Improve the use of JSON Schema in tooling beyond validation #18

jonaslagoni · 2021-06-03T11:29:30Z

jonaslagoni
Jun 3, 2021

Just to align the thoughts, JSON Schema is for specifying validation rules that data should comply with and it should continue with that. This is perfect when you want to validate data, but what if you want to know the structure of the data? Cause as soon as you have valid data, you have structure and this underlying structure is what I refer to as the data model for the JSON Schema definition. One could see it as a side-effect to the specification.

The JSON Schema keywords, while simple on the surface, are complex beneath, and to truly understand how each keyword affects the underlying data model requires knowledge of the specification and how data is validated. However, even with that knowledge, there are still gaping holes that are up for interpretation.

Each organization (AsyncAPI, IBM, other tooling providers for OpenAPI, etc.) currently works in parallel solving the very same problems when it comes to using JSON Schema beyond validation in tooling. - and I think we should change that.

I think @jdesrosiers puts it perfectly in terms of what we have to achieve:

To me, an ideal code gen vocabulary is one that allows me to use the full power of JSON Schema for validation while also allowing me to use the same schemas for code gen.

The specific suggestion

As I see it, it comes down to two core issues that need to be solved:

Specify how you take any valid (no restriction on the use of keywords) JSON Schema definition (any specification version) and interpret it to a data model definition.
- (long term) Potentially it could also define mappings from the data model to specific languages, as this process can be done in parallel.
Propose an "official" code generation vocabulary that compliments the defined interpretation rules and how they work hand in hand.

(long term) provide a test suite for libraries to test compliance.

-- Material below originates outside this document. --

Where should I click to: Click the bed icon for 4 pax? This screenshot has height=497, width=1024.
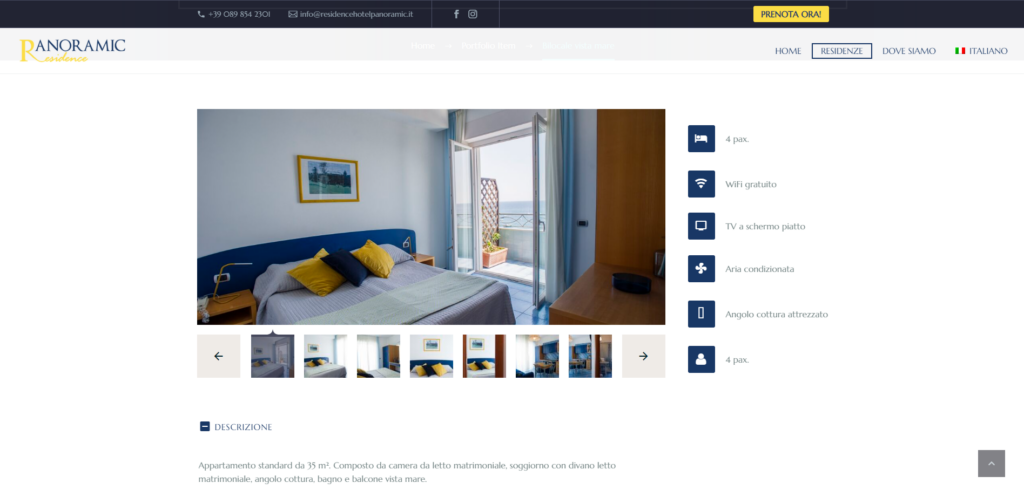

To me defining a code generation vocabulary cannot be done without solving the issue of how to interpret the validation rules.

What solving these issues should result in:

Anyone wanting to implement a model generation library has a clear document that explains the procedure of how to take any input JSON Schema and output a data model.
Instead of only using JSON Schema in tooling we now have a more concrete definition of the data model that we can use in our tooling instead of using JSON Schema alone.
The users have a consistent experience across any specification in terms of code generation from JSON Schema.
The users have a clear code generation vocabulary that they can use to consistently get the "correct" data model.

So, how do we solve it?

I suggest that it happens under a separate repository in the JSON Schema organization called (just gonna name something) json-schema-data-model alongside a GitHub team (datamodeling?) with members that actively maintain and contribute to that project. (when do you "actively" maintain something? 🤔 Is that defined under the organization?)

To get started the first issue in the repository should define the scope of the work in more detail so everyone agrees on what should be solved.

I suggest that the first team of maintainers are those who dedicate min x (10?) hours a week to kickstart the project. They should structure the work into GitHub milestones, splitting up the work into smaller chunks, what needs to be solved first, what can be done in parallel, etc.

This should be done somewhat separately from the core team working on the actual JSON Schema specification so it can continue to evolve. That being said, the involvement of the JSON Schema team is expected and should be the mediator and guide on this process.

Anyone should be able to jump in and contribute, but to slowly improve something we must start with something and the datamodeling team should move to provide as soon as possible.

Scope of this discussion

Since each organization has its own ecosystem, no specific library should be provided, let each organization do that (we could but think it is out of scope, at least until JSON Schema organization starts to provide official tooling 😄). So I suggest we keep it purely theoretical.
Do not go into details about how to solve the said issues since that is out of scope for this discussion.

Questions to spark the discussion

Should this happen under the JSON Schema organization?
Does the proposed issues make sense? Anything that should be removed/added?
Does the proposed process make sense?

jdesrosiers · 2021-06-03T17:32:57Z

jdesrosiers
Jun 3, 2021
Maintainer

I think this is all great and having the JSON Schema organization host this project is a good idea. However, it will have to be BYOM (bring your own maintainers). We already had to put JSON Hyper-Schema on the back burner because we don't have the resources to maintain it right now. Adding another spec would just put us back in the same position. It would be your project that you lead and publish. I'm happy to follow along and give suggestions, but if I have 10 hours a week to spare, it will go into rebooting hyper-schema.

1 reply

jonaslagoni Jun 4, 2021
Author

Understandable, also why I added ... separately from the core team working on the actual JSON Schema specification so it can continue to evolve. ....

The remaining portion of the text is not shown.